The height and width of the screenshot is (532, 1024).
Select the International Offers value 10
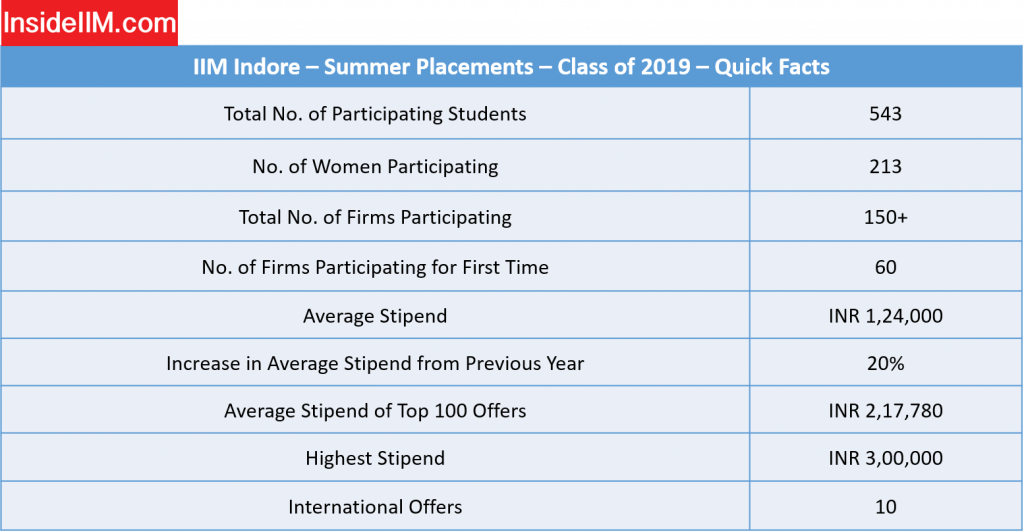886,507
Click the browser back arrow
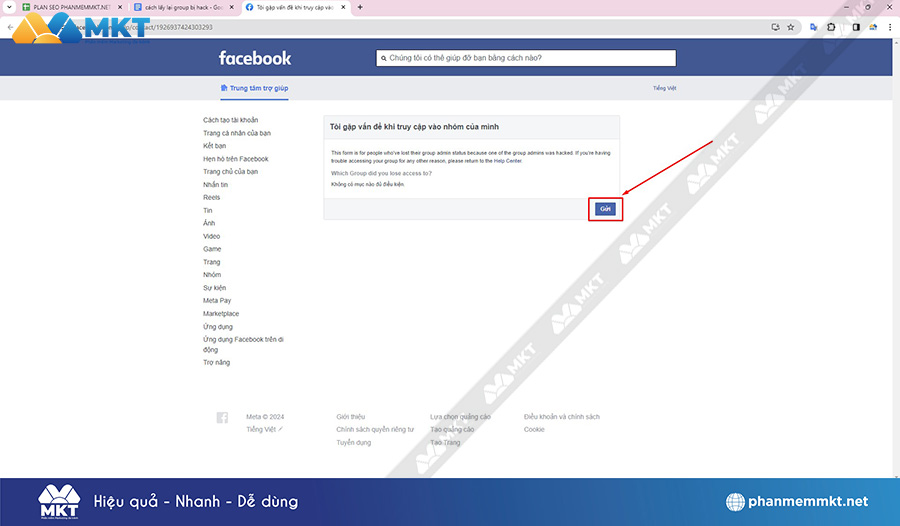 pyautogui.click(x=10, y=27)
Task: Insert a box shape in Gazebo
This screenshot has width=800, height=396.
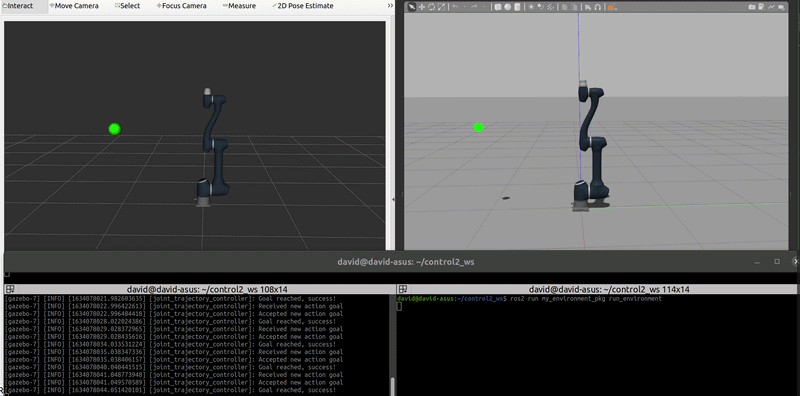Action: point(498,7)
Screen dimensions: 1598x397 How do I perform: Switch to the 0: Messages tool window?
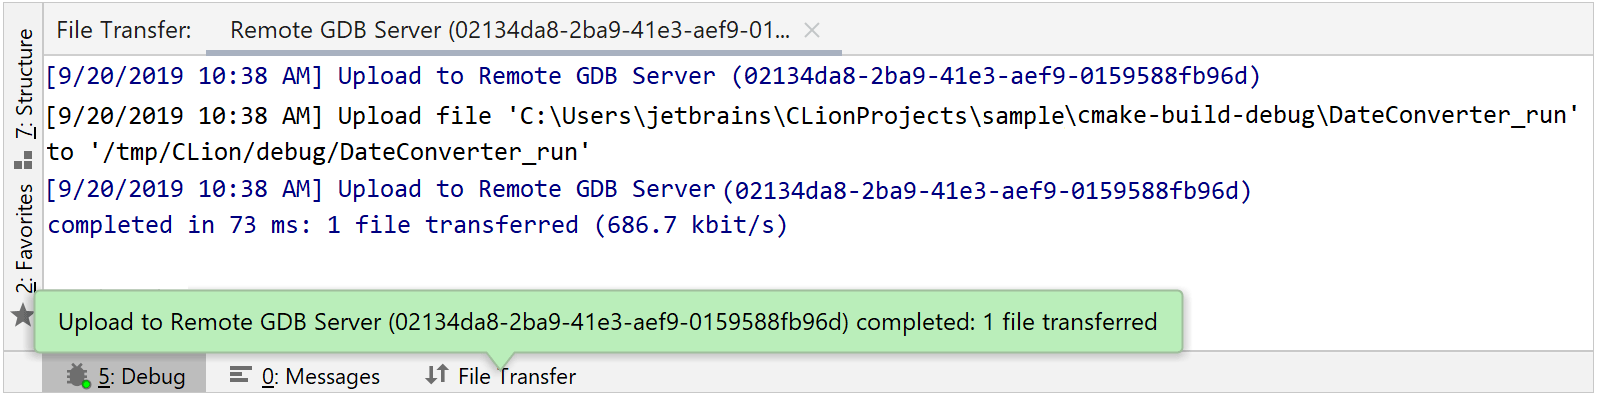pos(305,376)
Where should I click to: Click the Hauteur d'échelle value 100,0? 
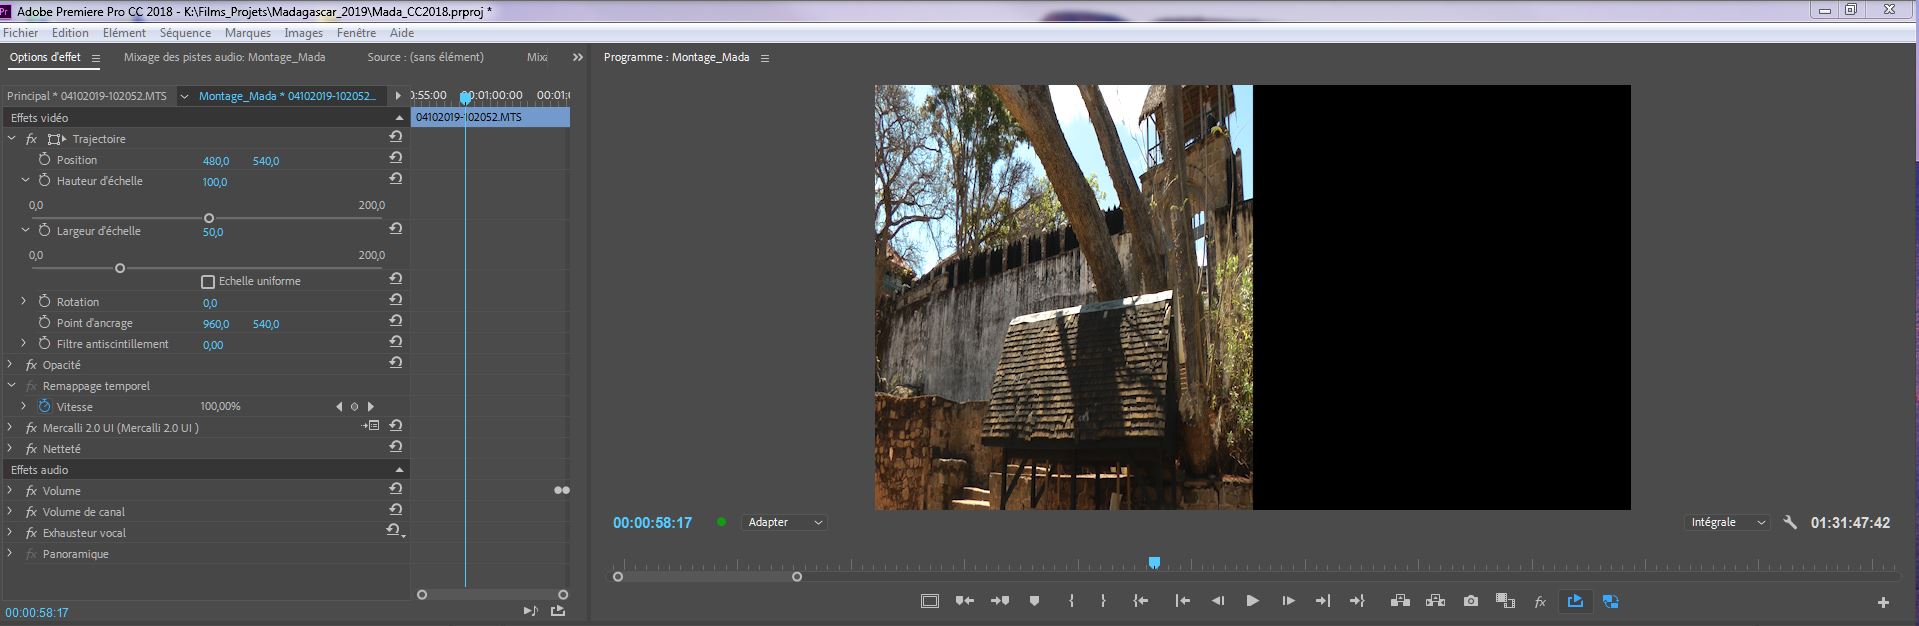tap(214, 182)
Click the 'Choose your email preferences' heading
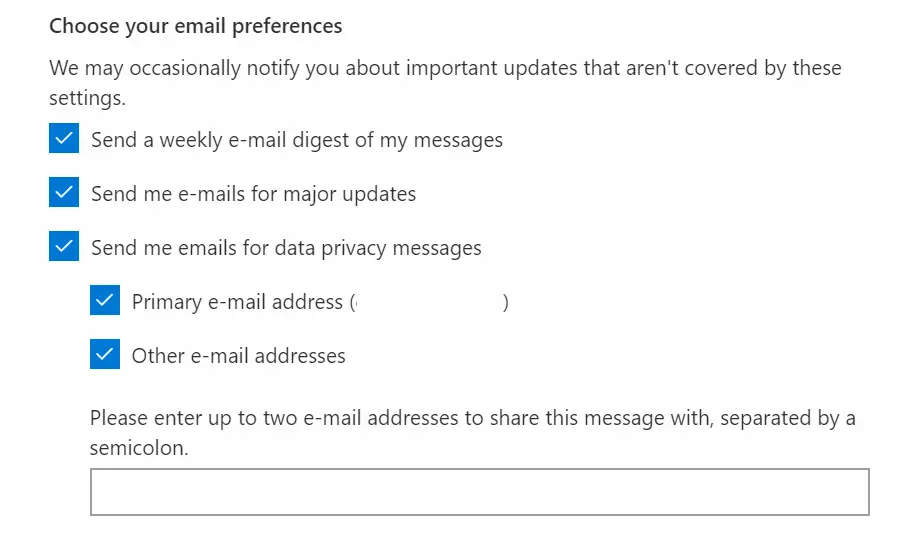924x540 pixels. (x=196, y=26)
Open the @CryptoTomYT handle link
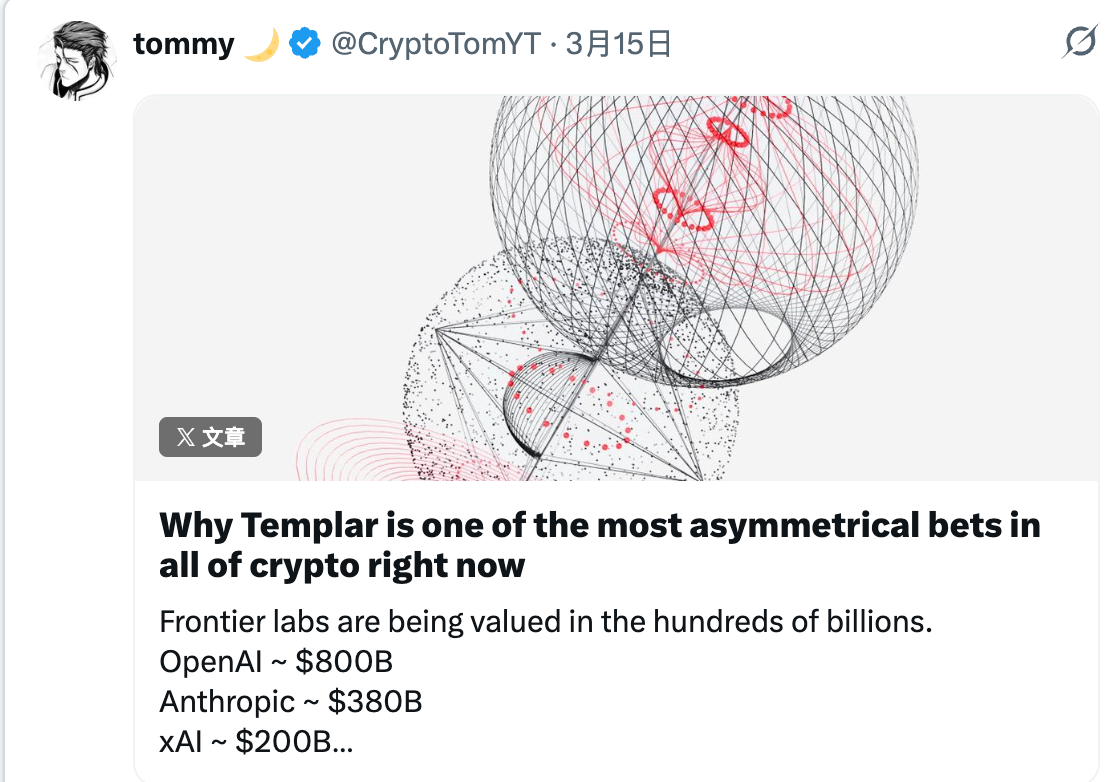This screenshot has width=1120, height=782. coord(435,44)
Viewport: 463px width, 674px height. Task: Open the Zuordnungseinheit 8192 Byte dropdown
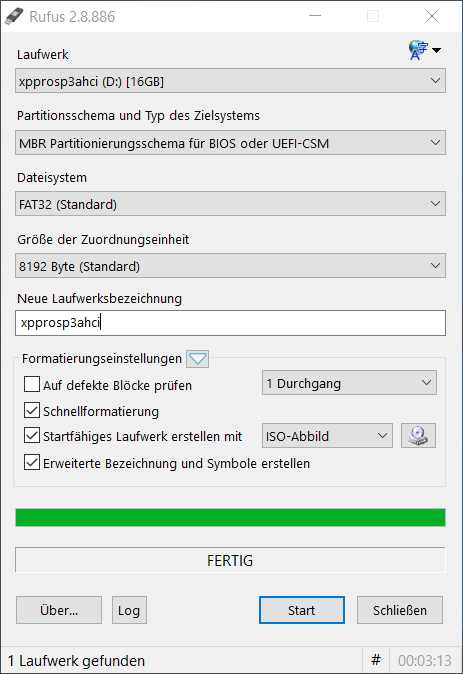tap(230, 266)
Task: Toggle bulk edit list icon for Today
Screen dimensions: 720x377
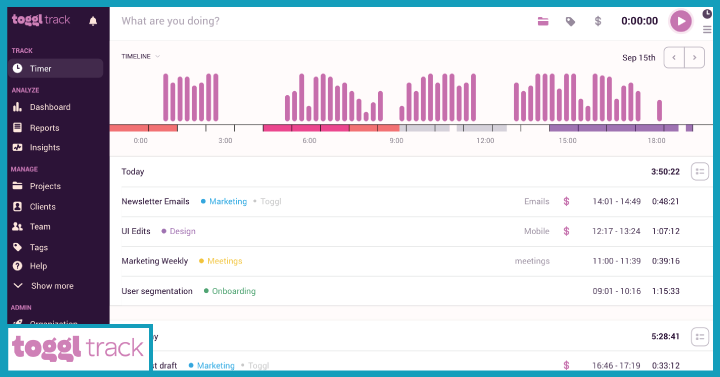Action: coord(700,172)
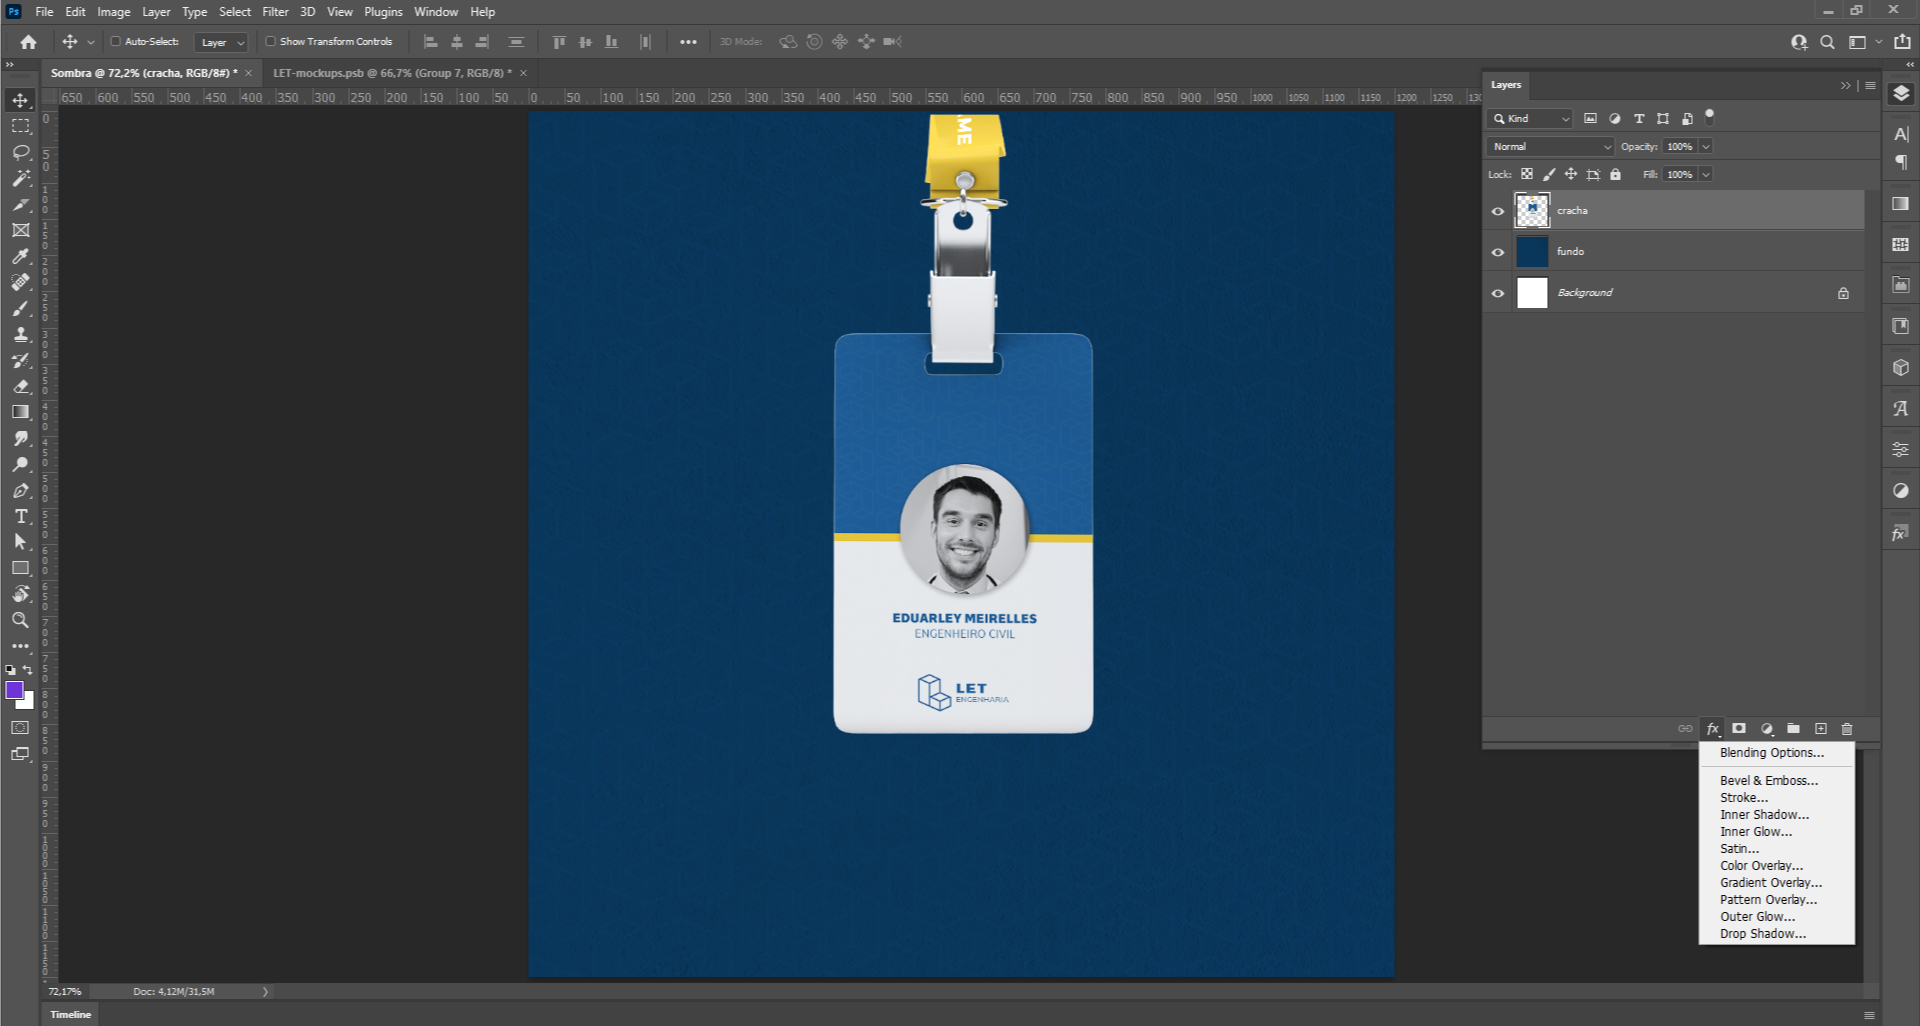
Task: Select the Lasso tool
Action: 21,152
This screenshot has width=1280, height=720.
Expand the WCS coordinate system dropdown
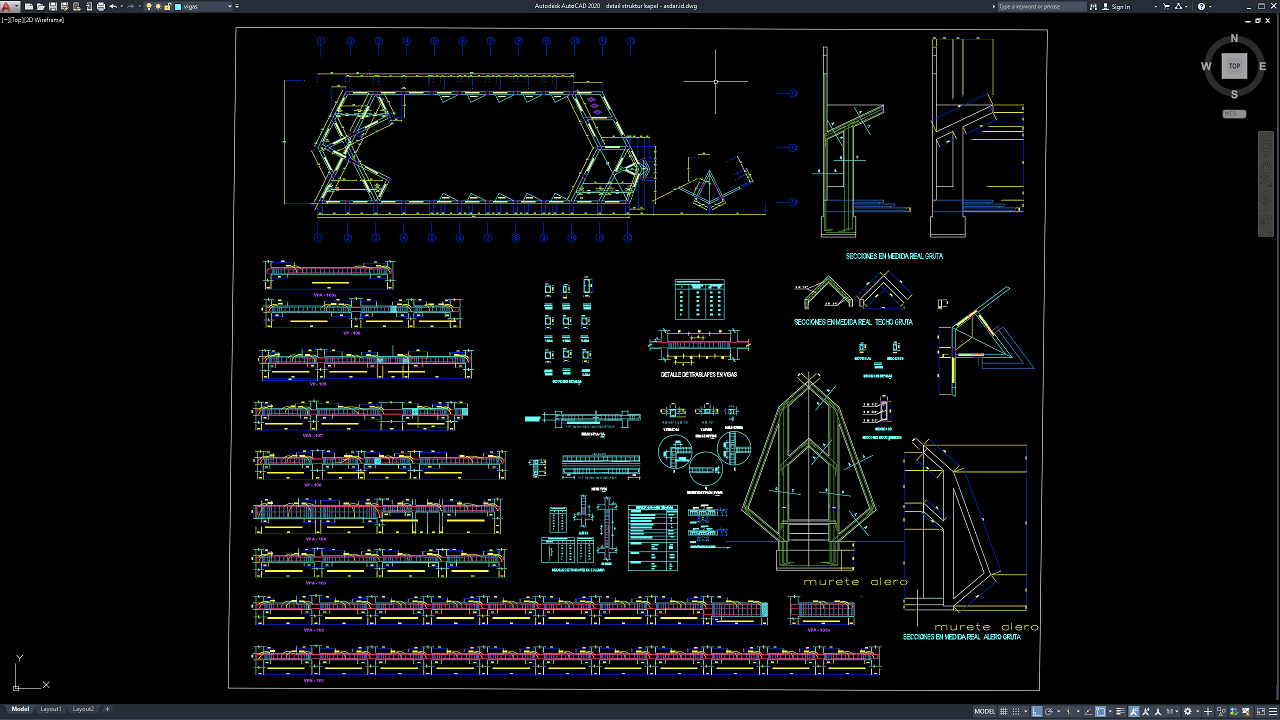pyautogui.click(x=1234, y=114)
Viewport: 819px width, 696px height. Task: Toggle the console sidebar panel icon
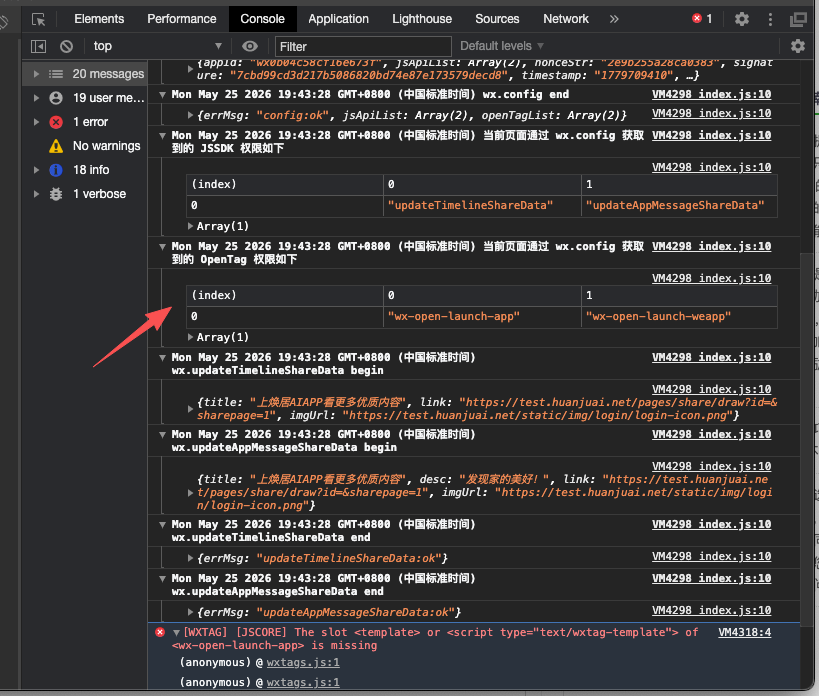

....

The output is the stretch above from the line with "Click the 'Choose" through the line with "Task: Toggle bulk edit list icon for Today", copied word for word with both ends kept and every picture dropped.

* SOLUTION FOR THIS PROBLEM
Click the 'Choose your email preferences' heading
924x540 pixels. (x=196, y=26)
Open the @CryptoTomYT handle link
This screenshot has width=1120, height=782. coord(435,44)
Viewport: 463px width, 674px height. Task: Open the Zuordnungseinheit 8192 Byte dropdown
tap(230, 266)
Task: Toggle bulk edit list icon for Today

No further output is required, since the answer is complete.